**Exercise text**.
● ● ● ● ●

The inactivated whole virion vaccine, BBV87, has entered the randomized, controlled trial to evaluate the safety and immunogenicity of a two-dose regimen in healthy adults.
The trial is starting at Clinica San Agustin in Costa Rica, and will expand next month to Panama and Colombia followed shortly afterwards by Thailand and Guatemala.
Goals for an affordable vaccine
There are currently no preventative vaccines or effective treatments available for chikungunya.
While the virus was first identified in Tanzania in 1952, it begun to spread quickly in 2004 with large-scale outbreaks around the word. Since the re-emergence of the virus, there have been an estimated 3.4 million cases in 43 countries.
Climate change could further increase the threat posed by chikungunya: as the climate warms, more areas of the world will become home to the infected female Aedes mosquitos which transmit the virus. An outbreak was declared in Europe for the first time in 2007 and local transmission has been reported in the US since 2014.
Around one billion people in the world are already estimated to be at risk from chikungunya infection.

● ● ● ● ●

**Problems to solve**.
• A. List every year mentioned in the chikungunya vaccine text.
• B. Carry on the chikungunya vaccine text from its last sentence.
The listing that comes next has nothing to do with this exercise.

(Stored data entries)
● ● ● ● ●

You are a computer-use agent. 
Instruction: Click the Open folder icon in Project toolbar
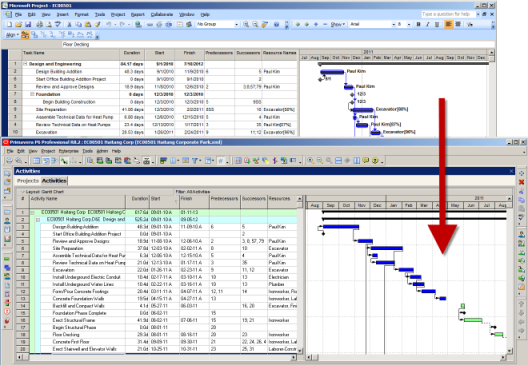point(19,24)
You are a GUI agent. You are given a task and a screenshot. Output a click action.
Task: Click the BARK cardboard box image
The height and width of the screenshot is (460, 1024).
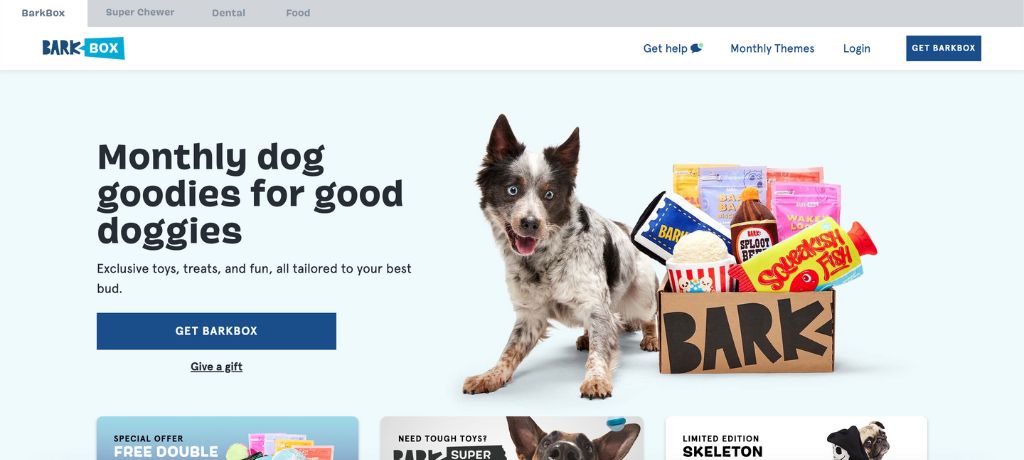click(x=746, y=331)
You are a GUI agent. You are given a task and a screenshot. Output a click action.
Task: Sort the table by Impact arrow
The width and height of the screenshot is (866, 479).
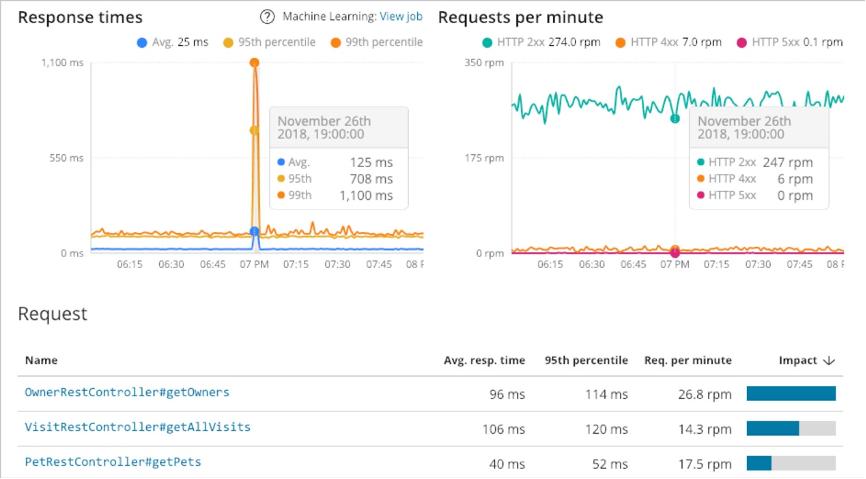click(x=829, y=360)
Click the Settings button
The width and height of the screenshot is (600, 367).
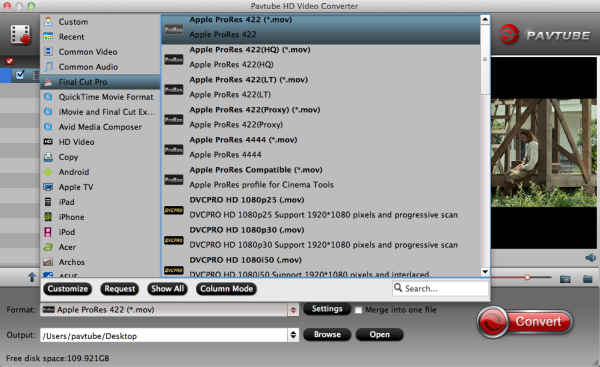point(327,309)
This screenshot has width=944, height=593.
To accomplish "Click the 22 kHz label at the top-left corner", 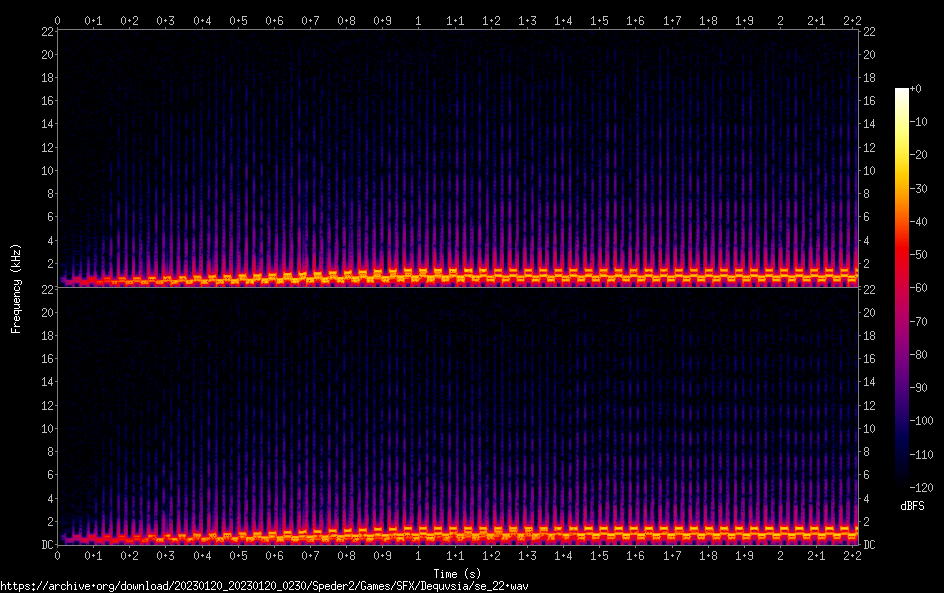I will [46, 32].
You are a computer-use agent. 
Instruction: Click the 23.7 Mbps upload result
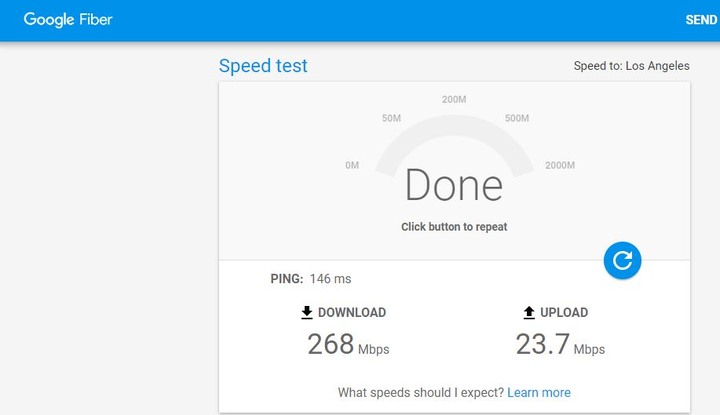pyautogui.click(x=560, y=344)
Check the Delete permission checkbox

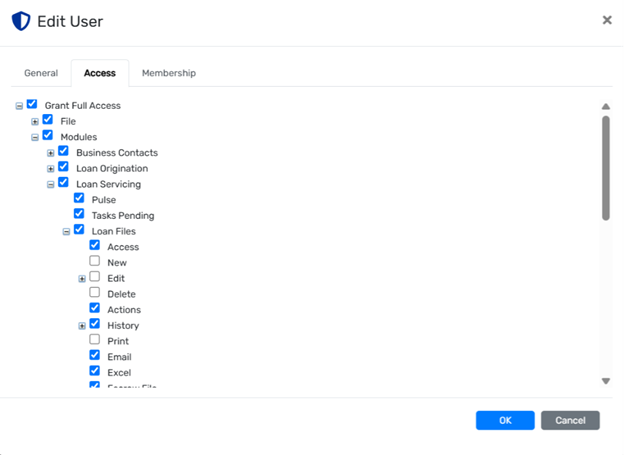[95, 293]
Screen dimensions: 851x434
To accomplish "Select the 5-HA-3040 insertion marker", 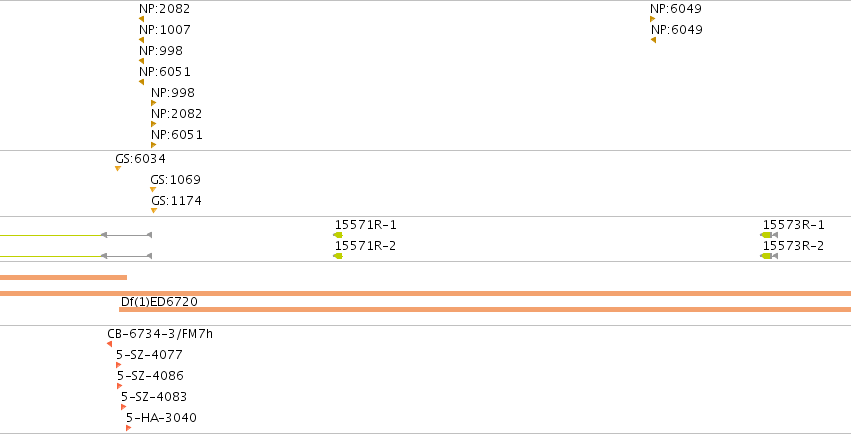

● ● ● ● ●

**Responses by task**.
• A. 1952, 2004, 2007, 2014

• B.
The Global Chikungunya vaccine Clinical Development Program (GCCDP) aims to develop and manufacture an affordable Chikungunya vaccine with the aim of achieving WHO prequalification to enable its distribution in low- and middle-income countries.
The GCCDP consortium
The IVI is leading efforts under the Global Chikungunya vaccine Clinical Development Program (GCCDP) consortium in partnership with Bharat Biotech International Ltd.; with support from the Coalition for Epidemic Preparedness Innovations (CEPI) and the Government of India’s epidemic preparedness initiative, Ind-CEPI.
CEPI partnered with IVI & BBIL in June 2020, providing up to $14.1m for manufacturing & clinical development of BBV87. This is supported by the EU's Horizon 2020 programme through an existing framework partnership agreement with CEPI.
The Ind-CEPI initiative has pledged up to $2m to set-up GMP manufacturing facilities for the vaccine in India and manufacture of clinical trial materials.
Bharat Biotech’s BBV87 vaccine is an inactivated whole virion vaccine based on a strain derived from an East, Central, South African (ECSA) genotype.
Phase 1 studies in India showed an ‘optimum immune response’ was elicited by the adjuvanted vaccine.
Furthermore, the company says the tech has a safety profile which could make the vaccine accessible to special populations, such as the immunocompromised and pregnant women, that some other technologies cannot reach.
Dr. Krishna Ella, Chairman and Managing Director of Bharat Biotech, said: “Epidemic preparedness is a vital step in public health care. Bharat Biotech’s vaccine candidate is an ingenious, well-researched vaccine, and we thank the first volunteer from Costa Rica for participating in this study.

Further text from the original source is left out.